Para Kitiara no era nada nuevo el hedor a carne quemada, los gritos de los moribundos, el estruendo de torres que se derrumbaban. Apenas prestaba atención a lo que la rodeaba; estaba concentrada en escudriñar a través de los huecos de aire limpio que de vez en cuando aparecían en la nube de humo abiertos al batir Skie las alas.

Sobrevolaban la zona en la que se hallaba la posada y en seguida la localizó, porque era —o había sido— uno de los edificios más grandes del sector. Fuerzas draconianas atacaban la posada y combatían con los que se encontraban dentro.

Kit dio un respingo. Sabía perfectamente bien quién estaba allí luchando para salvar la vida y la vida de sus amigos. Se imaginó a sí misma entrando en la posada con pasos decididos, en medio del humo, encaramándose a los montones de escombros, hallando a Tanis, tendiéndole la mano a la par que le decía: «Ven conmigo.» Se quedaría estupefacto, naturalmente. Imaginaba la expresión de su cara.

—¡Grifos! —bramó Skie.

Kitiara parpadeó para salir de su ensueño y escudriñó a través de las rendijas del yelmo mientras maldecía el humo que no la dejaba ver. Entonces aparecieron. Era una escuadrilla de grifos que volaba por debajo de la capa de humo y que acudía al rescate de los que estaban atrapados en la posada.

Kitiara profirió una maldición de rabia. Los grifos eran criaturas feroces que no le temían a nada y cayeron sobre los draconianos que rodeaban la posada; los atraparon con las garras afiladas y les arrancaron la cabeza con el pico, como haría un águila con una rata.

—¡Hay elfos metidos en esto! —rugió Skie.

Los grifos, aunque apasionadamente independientes, respetaban a los elfos, y los que estaban vinculados con ellos los ayudaban si la necesidad era grande. Por sí mismos, los grifos jamás habrían volado hacia una batalla campal arriesgando la vida para salvar a unos humanos. Esos grifos estaban allí por orden de algún señor elfo. Los que se habían quedado atrapados entre las ruinas de la posada ahora subían a lomos de los grifos, que no perdieron el tiempo. Una vez recogidos los pasajeros, emprendieron vuelo hacia el norte.
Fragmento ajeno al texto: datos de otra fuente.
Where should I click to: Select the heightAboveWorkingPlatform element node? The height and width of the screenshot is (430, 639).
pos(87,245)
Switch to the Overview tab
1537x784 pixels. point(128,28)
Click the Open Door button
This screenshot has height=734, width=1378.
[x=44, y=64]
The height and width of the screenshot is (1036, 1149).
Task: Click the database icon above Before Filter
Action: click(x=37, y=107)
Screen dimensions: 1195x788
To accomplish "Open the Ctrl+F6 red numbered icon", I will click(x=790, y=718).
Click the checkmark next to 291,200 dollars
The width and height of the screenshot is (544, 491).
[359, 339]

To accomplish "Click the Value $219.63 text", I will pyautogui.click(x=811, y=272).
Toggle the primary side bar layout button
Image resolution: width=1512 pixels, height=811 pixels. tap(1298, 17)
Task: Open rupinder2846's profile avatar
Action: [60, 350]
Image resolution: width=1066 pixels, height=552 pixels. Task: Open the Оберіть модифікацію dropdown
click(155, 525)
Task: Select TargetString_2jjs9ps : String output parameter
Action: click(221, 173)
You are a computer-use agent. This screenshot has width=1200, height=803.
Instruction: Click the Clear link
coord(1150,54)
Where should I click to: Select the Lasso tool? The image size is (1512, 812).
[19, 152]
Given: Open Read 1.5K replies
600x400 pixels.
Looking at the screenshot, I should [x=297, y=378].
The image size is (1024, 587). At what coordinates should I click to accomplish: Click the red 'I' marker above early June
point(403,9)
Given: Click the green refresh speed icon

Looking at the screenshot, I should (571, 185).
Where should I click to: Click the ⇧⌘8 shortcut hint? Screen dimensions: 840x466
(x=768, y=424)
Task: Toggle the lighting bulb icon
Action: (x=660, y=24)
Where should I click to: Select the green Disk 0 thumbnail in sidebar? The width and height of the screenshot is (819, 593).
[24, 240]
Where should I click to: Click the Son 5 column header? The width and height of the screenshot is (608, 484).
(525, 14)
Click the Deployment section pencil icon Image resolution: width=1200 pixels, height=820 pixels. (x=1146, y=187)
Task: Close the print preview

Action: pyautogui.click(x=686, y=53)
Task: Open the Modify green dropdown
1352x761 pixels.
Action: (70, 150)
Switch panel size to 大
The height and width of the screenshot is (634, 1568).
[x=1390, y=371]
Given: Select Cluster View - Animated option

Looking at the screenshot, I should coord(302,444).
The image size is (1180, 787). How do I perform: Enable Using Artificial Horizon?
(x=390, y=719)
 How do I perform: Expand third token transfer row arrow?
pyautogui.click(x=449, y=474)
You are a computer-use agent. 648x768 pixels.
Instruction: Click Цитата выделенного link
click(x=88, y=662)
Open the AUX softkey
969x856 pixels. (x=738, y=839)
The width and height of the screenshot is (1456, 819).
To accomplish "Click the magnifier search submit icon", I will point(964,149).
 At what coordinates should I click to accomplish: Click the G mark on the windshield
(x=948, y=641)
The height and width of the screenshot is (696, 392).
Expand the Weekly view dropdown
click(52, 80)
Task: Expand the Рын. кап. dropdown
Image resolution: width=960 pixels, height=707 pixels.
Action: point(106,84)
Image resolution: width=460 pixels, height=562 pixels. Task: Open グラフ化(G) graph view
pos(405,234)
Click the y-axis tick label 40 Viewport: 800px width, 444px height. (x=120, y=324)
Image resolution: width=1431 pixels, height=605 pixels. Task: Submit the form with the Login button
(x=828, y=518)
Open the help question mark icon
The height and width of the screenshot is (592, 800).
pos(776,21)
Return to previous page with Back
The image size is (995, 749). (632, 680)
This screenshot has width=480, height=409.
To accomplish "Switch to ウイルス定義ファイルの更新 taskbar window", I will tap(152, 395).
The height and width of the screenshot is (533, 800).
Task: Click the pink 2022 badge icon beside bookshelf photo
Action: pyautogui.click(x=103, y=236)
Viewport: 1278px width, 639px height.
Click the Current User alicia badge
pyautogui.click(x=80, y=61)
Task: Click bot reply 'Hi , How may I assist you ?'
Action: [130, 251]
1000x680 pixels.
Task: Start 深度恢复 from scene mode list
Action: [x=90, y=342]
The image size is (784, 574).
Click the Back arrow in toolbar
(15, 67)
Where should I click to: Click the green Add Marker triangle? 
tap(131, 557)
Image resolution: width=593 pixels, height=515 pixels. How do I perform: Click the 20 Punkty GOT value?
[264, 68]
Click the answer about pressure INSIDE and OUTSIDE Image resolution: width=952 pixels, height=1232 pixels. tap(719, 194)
—¿Quiénes han huido? ¿Has podido verlos? —gritó Kit.

Skie iba a responder cuando apareció un dragón rojo a través del humo. Al ver a los grifos que huían, el rojo voló tras ellos con el propósito de calcinarlos.

—¡Córtale el paso! —ordenó Kitiara.

A Skie no le gustaba que la mujer se involucrara en esa lucha, pero le divertía la idea de desbaratar los planes a cualquier dragón rojo que, por el simple hecho de ser más grandes, se creían mejores que nadie. Skie ejecutó un viraje justo delante del hocico del rojo obligándolo a hacer una maniobra tan brusca que casi se dio la voltereta para no chocar con él.

—¿Estás loco? —lo increpó el rojo, enfurecido—. ¡Se escapan!

Kitiara ordenó al rojo que se fuera a otra parte de la ciudad a matar gente y mandó a los dragones azules tras los grifos, en su persecución, no sin antes repetirles varias veces que tenían que traerle sana y salva a la gente que transportaban los grifos.

—¿No vamos nosotros? —se extrañó Skie.

—Tengo que asegurarme de quiénes eran. No quiero marcharme hasta que confirme que eran ellos los que han huido. No llegué a verlos. ¿Y tú? —le preguntó a gritos a Skie.